# Male black raven costume



## XandonX

Hey Guys! I've loved this forum for years! Although pretty much remained a lurker. 

Anyone have any raven costume ideas etc? hoping to go as a black raven, complete with feathers glued to head, face and torso transitioning to skin! 

Does anyone know of any places where you can buy bulk "feather pads", amazing black beaks, masks, masquerade type mask, links to good makeup tutorials/ideas for male ravens would also be awesome!
Thanks!
Here's what I'm kind of looking for;


http://www.annsfabric.com/trims/black-feather-pad-fp-black

http://www.etsy.com/listing/59941080/grimoire-mask-for?ref=sr_gallery_37&ga_includes[0]=tags&ga_search_query=crow+raven+costume&ga_page=1&ga_search_type=all&ga_facet=crow+raven+costume&ga_view_type=gallery


----------



## HauntedHouse

You'll need to make wings as well? maybe some sort of frame with some black fabric feathers layered over it? sounds interesting. if i find a tutorial on it i'll let you know.
let us know how you get on.


----------



## deadhouseplant

I was a raven last year for Halloween, here's a pic















I made my mask using a roll of plaster wrap and then painted and glued feathers to it. I found a good deal on feathers on e-bay so you might want to look there. I bought some loose ones, and some that were on a ribbon which made it easier to attach to the mask. For the skirt I used feather boas, and then I just bought my wings.


----------



## HauntedHouse

That is awesome! did you make the dress as well?


----------



## deadhouseplant

I took a dress I had (got it for $10 at a store that was going out of business) and altered it so that it fit better, and took off this white trim it had around the arms and neck, then I added the feather boas to the bottom. I actually used this tutorial if anyone is interested. 

http://www.lovemaegan.com/2009/10/feather-skirt-diy.html

I think it would be easy to also make this into a flamingo costume, I thought about that but ended up going with the raven.


----------



## DeathDealer

There was the Raven Clan in the first episode of The Dresden Files, but those outfits may be too human.


----------



## HauntedHouse

very impressive stuff deadhouseplant, how about these wings... http://www.youtube.com/watch?v=0eRZc-HUXgE alot of work here.


----------



## XandonX

I'll have to check that out! I'm kind of going for a cirque du soleil, half man/half raven costume where I will be shirtless with feathers allover my upper body and I'll be wearing black pants and shoes with the masquerade mask. 



DeathDealer said:


> There was the Raven Clan in the first episode of The Dresden Files, but those outfits may be too human.


----------



## Rona87

deadhouseplant said:


> I was a raven last year for Halloween, here's a pic
> View attachment 126146
> 
> View attachment 126147
> 
> 
> I made my mask using a roll of plaster wrap and then painted and glued feathers to it.

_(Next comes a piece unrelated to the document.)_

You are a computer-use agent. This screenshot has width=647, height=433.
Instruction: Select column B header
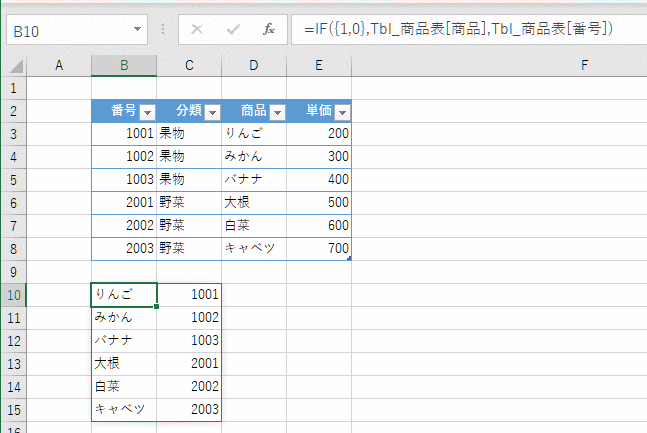click(x=123, y=66)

I found a good deal on feathers on e-bay so you might want to look there. I bought some loose ones, and some that were on a ribbon which made it easier to attach to the mask. For the skirt I used feather boas, and then I just bought my wings.


Nice costume and wings...


----------



## Minshe

Target has some pretty good looking beaked masks that are fairly inexpensive--if the colors are wrong you could paint it and then add the feathers. I think the boa idea is a good one--you can get a lot more feathers for your money and covering a costume would go a lot faster. It would also kind of "puff" you up like a real bird. Here is one source for cheap boas--but if you google it there are lots http://www.cheapboas.com/ You can get like 12 boas for $20.00. You may be able to use the boas for wings as well--but there are a lot of black feather wing already made that would probably work well --ebay has these http://compare.ebay.com/like/290736293397?var=lv&ltyp=AllFixedPriceItemTypes&var=sbar which look pretty good and it is hard to imagine you make them for much cheaper, not to mention the time involved....

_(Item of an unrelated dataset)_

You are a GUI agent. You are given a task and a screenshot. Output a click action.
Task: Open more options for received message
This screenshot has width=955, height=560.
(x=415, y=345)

Good luck post a photo when you are finished!


----------



## 22606

I don't know how much you desire to spend on the mask alone, but another option is this raven mask with moving beak, which is a bit pricier.


----------



## XandonX

Thanks for the TIPS so far! 

I've since purchased a hand made leather mask from Etsy, so far. Yeah it was a bit pricy, but I don't mind spending money on Halloween. (see pic)
I'm thinking about using long feathers down the backs of my arms for wings. Again, going for the half man/half raven idea, and then I don't have to worry as much about having wings on my back while at this Gala I'll be going to. 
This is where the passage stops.